Your goal
Rewrite the lines of the records below, everything from the line containing "This screenshot has height=438, width=943." down to the line containing "Looking at the image, I should click on (876, 36).", as a Markdown table with the columns Row and Line. Number the rows in order and omit blank lines.

Dataset entries:

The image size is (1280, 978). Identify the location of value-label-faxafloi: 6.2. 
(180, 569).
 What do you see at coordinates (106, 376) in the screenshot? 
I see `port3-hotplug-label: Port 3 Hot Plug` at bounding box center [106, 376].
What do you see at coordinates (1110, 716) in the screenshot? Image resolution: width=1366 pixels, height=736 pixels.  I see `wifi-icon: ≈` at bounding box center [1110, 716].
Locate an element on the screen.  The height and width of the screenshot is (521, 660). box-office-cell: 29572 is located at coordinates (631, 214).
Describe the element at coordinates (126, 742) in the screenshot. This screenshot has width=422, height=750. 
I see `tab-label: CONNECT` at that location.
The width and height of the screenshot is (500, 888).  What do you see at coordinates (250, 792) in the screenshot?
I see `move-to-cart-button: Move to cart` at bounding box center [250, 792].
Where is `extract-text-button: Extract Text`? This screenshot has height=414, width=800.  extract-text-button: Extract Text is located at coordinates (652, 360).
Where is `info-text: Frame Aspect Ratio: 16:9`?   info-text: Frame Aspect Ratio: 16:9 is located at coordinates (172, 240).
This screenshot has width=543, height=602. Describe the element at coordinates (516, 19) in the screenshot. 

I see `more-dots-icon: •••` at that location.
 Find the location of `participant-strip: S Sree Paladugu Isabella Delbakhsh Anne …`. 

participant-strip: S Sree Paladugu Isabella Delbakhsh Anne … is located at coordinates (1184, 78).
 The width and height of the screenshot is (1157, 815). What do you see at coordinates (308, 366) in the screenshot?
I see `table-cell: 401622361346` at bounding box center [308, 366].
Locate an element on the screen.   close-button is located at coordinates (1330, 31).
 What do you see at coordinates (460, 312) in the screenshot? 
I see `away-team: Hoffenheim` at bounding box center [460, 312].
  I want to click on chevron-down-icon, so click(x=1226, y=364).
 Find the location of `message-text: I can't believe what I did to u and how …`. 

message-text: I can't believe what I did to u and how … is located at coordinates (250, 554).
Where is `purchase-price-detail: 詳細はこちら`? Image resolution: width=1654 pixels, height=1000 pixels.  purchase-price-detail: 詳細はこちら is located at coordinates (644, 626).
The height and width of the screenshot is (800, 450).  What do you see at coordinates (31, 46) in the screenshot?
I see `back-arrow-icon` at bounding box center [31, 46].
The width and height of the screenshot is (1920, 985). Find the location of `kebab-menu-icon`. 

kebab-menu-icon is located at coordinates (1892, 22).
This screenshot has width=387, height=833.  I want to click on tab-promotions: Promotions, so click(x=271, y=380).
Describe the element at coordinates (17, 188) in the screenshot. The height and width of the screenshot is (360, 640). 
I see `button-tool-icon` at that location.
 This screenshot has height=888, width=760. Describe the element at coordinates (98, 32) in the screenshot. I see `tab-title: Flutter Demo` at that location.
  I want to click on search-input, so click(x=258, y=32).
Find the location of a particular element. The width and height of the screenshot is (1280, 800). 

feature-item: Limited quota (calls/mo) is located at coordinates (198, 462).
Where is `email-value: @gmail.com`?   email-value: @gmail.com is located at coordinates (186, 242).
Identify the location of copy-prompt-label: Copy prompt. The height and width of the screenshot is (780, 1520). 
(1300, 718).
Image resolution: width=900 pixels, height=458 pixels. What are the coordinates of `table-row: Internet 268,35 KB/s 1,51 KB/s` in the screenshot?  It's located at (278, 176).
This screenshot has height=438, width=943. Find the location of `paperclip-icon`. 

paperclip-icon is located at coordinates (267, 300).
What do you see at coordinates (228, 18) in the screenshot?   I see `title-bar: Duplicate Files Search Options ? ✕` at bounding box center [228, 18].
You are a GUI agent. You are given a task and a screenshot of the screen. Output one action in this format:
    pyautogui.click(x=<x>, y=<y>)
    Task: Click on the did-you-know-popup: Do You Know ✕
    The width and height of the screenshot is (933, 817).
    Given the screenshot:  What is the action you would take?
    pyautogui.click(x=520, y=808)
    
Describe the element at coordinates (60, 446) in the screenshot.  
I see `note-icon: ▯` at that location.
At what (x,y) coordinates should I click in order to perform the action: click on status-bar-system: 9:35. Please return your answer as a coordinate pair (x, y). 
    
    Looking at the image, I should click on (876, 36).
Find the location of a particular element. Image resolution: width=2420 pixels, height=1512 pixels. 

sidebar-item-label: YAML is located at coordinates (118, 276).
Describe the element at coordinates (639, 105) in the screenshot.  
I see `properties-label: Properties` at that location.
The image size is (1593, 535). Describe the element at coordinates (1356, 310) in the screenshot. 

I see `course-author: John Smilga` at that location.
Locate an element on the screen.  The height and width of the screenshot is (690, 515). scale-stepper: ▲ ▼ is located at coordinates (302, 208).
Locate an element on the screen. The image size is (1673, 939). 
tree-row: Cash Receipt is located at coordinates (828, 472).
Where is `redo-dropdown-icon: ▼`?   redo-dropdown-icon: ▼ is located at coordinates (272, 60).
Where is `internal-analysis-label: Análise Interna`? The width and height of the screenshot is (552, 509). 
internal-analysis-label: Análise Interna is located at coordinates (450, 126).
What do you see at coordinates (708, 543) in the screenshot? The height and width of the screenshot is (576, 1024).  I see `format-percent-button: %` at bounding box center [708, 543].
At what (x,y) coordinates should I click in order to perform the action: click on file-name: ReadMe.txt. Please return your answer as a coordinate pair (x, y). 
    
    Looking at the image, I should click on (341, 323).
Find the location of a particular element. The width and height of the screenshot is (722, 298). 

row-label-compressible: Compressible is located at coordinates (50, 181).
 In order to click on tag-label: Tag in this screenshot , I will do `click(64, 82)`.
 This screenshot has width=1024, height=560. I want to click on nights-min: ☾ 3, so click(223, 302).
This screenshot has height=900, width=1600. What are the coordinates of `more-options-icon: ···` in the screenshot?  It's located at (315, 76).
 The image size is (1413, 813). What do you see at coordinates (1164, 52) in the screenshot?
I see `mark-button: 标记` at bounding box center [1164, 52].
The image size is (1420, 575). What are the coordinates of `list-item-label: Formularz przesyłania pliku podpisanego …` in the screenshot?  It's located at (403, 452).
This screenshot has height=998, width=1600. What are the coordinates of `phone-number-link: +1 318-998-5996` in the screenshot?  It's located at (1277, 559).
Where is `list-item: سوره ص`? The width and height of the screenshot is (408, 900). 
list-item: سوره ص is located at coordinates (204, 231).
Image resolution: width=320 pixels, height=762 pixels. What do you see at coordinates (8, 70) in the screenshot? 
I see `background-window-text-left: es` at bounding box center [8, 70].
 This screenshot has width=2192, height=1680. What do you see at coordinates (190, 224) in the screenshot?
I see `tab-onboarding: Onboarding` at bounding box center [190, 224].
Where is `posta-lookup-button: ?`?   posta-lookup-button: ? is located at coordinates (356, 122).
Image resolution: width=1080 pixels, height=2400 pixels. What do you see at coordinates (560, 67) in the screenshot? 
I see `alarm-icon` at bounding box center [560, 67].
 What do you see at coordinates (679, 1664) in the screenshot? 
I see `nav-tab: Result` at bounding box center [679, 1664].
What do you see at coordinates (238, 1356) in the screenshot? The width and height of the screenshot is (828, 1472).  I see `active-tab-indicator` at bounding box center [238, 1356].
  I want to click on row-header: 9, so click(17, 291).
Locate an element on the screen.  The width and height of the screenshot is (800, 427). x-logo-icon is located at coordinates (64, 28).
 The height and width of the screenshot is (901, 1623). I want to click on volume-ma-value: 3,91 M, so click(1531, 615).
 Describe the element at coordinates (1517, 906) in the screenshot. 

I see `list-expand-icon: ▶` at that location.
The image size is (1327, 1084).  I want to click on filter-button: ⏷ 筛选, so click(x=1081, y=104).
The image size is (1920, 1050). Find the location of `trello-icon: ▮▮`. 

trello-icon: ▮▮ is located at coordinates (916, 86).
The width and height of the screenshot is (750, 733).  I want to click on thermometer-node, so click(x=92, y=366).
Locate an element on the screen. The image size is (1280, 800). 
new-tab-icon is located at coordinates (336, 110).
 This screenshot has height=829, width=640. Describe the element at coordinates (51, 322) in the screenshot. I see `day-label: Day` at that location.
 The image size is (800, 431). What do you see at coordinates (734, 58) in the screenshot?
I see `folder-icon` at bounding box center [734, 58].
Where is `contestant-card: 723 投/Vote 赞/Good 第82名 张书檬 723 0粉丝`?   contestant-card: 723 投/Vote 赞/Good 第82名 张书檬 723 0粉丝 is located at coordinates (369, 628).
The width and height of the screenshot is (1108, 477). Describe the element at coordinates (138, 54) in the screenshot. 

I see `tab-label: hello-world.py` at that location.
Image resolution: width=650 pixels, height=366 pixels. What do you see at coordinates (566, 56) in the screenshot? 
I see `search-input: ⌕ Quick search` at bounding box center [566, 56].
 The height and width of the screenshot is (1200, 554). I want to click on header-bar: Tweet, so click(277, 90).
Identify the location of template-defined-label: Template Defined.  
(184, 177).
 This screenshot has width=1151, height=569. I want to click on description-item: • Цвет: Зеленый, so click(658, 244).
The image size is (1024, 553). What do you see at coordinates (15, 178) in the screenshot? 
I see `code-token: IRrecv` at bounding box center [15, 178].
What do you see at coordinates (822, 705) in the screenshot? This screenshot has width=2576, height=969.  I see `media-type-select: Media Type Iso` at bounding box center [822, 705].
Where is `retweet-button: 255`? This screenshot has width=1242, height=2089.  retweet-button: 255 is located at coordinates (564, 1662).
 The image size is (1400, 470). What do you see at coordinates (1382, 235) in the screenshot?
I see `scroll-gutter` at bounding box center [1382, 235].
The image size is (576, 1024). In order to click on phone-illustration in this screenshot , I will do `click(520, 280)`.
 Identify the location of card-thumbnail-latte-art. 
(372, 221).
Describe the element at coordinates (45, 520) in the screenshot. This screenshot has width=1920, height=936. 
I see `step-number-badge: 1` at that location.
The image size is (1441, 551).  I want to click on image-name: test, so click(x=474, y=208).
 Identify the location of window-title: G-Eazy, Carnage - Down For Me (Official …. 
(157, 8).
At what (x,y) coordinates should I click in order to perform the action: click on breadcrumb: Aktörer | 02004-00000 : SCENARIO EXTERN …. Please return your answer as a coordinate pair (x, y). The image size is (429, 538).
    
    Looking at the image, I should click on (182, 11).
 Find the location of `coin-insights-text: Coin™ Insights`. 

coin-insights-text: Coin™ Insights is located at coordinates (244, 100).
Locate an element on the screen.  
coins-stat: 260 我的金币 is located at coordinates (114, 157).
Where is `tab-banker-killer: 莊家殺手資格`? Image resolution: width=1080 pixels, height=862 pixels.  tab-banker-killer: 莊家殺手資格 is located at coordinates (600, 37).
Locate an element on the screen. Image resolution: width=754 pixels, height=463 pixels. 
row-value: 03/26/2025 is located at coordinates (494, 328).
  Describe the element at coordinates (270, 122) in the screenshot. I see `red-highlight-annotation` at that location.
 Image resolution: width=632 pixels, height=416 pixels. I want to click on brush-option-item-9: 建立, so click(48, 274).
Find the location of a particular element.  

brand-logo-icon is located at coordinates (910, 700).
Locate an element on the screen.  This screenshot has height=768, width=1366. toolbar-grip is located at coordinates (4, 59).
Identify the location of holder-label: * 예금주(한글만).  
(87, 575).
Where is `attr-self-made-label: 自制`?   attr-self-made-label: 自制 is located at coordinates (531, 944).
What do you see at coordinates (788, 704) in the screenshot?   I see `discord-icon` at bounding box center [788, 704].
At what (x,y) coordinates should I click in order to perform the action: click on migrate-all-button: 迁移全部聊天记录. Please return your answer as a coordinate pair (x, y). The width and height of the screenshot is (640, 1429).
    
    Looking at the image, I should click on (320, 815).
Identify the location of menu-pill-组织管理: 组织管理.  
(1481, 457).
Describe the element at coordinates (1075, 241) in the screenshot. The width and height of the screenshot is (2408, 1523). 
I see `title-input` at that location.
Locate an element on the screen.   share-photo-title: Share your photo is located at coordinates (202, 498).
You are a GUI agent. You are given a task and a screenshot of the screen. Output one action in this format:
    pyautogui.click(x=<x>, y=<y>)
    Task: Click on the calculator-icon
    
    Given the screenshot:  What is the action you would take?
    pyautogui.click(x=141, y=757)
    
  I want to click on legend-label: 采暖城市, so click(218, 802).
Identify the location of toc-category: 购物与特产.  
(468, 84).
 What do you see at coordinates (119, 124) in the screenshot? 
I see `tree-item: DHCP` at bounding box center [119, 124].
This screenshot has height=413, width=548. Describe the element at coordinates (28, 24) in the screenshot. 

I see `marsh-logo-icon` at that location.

Reply
| Row | Line |
|---|---|
| 1 | This screenshot has height=438, width=943. Find the location of `paperclip-icon`.  |
| 2 | paperclip-icon is located at coordinates (267, 300). |
| 3 | What do you see at coordinates (228, 18) in the screenshot?   I see `title-bar: Duplicate Files Search Options ? ✕` at bounding box center [228, 18]. |
| 4 | You are a GUI agent. You are given a task and a screenshot of the screen. Output one action in this format: |
| 5 |     pyautogui.click(x=<x>, y=<y>) |
| 6 |     Task: Click on the did-you-know-popup: Do You Know ✕ |
| 7 |     The width and height of the screenshot is (933, 817). |
| 8 |     Given the screenshot:  What is the action you would take? |
| 9 |     pyautogui.click(x=520, y=808) |
| 10 | Describe the element at coordinates (60, 446) in the screenshot.   |
| 11 | I see `note-icon: ▯` at that location. |
| 12 | At what (x,y) coordinates should I click in order to perform the action: click on status-bar-system: 9:35. Please return your answer as a coordinate pair (x, y).  |
| 13 |     Looking at the image, I should click on (876, 36). |